In this case you're doing ~ 0 which will certainly give you a large number, in fact the largest possible unsigned int, since all bits will be set to 1.
(What result were you expecting?)
You are using an unsigned int for the operations, such that the inversion of small number becomes a large number because of leading 1 starting from the MSB. If you only want the representation is 8 bit only, you should use unsigned char for its storage.

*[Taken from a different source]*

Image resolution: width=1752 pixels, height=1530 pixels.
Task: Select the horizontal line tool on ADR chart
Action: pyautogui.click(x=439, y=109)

But you cannot change a or b to unsigned char. Otherwise, cin >> a will put the number's ASCII code to a, not a number. For example, your input is 5, it puts 0x35 ('5'), not number 5.
If you don't want to change unsigned int of your code, you can do some minor enhancements
string BinaryToDecimal(unsigned int dec)
{
string binary = "";
float remainder = 0.0f;
dec &= 0xff; // only 8 bits you care about
while( dec != 0 )
{
....
But you are using while( dec !=0 ), which is buggy. If the result is already 0, then the function returns an empty string, not "0000". Instead, you should use a counter to count only for 8 bit.
for (int i = 0; i < 8; i++ ) {
if ((dec & 1) != 0)
binary.append("1");
else
binary.append("0");
dec >>= 1;
}
Also, using bit wise AND to test the bit is 0 or 1, and shift operation, is better than / and % operators.
Finally, for 8 bit 5 (0000_0101), its inversion is 250 (1111_1010), not 1010.